_Recorded data_:
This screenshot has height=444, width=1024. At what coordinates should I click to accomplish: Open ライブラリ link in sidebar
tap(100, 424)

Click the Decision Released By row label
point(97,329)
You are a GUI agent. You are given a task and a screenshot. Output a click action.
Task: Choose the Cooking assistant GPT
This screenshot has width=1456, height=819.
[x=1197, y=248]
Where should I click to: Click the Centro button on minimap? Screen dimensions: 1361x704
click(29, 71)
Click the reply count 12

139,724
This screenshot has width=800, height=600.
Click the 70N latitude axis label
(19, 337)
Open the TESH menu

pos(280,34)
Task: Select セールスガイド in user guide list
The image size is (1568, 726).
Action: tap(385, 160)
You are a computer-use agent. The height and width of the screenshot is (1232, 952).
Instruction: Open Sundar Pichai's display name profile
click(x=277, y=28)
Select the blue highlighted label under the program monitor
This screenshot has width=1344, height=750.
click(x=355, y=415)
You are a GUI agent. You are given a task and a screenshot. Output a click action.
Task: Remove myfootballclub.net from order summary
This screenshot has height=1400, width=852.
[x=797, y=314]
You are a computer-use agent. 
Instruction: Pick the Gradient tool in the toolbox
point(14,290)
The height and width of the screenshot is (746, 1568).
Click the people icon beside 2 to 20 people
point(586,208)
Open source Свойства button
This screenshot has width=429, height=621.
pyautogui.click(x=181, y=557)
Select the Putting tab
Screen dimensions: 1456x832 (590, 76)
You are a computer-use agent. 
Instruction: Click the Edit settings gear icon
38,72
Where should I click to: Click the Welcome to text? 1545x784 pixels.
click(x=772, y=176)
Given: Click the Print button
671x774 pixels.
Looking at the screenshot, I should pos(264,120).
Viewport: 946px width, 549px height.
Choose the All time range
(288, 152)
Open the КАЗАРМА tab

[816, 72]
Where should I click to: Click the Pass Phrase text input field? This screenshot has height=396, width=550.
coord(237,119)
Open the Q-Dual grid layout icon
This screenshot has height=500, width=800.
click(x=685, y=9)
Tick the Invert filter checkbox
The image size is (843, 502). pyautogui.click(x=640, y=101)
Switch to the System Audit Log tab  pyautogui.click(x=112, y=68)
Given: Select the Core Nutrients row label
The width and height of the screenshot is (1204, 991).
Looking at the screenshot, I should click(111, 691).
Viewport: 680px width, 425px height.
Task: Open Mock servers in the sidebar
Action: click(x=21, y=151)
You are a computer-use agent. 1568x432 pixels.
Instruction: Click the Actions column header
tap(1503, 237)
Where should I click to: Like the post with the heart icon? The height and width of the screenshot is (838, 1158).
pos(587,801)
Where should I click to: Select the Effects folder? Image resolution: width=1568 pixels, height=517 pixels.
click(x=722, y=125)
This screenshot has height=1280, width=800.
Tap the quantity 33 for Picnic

_Instructions to follow_: Send back an exact copy of only the lines from the line with "Given: Click the Print button" up to and including the line with "Given: Select the Core Nutrients row label" in the data above.

_Result for this exercise_:
Given: Click the Print button
671x774 pixels.
Looking at the screenshot, I should pos(264,120).
Viewport: 946px width, 549px height.
Choose the All time range
(288, 152)
Open the КАЗАРМА tab

[816, 72]
Where should I click to: Click the Pass Phrase text input field? This screenshot has height=396, width=550.
coord(237,119)
Open the Q-Dual grid layout icon
This screenshot has height=500, width=800.
click(x=685, y=9)
Tick the Invert filter checkbox
The image size is (843, 502). pyautogui.click(x=640, y=101)
Switch to the System Audit Log tab  pyautogui.click(x=112, y=68)
Given: Select the Core Nutrients row label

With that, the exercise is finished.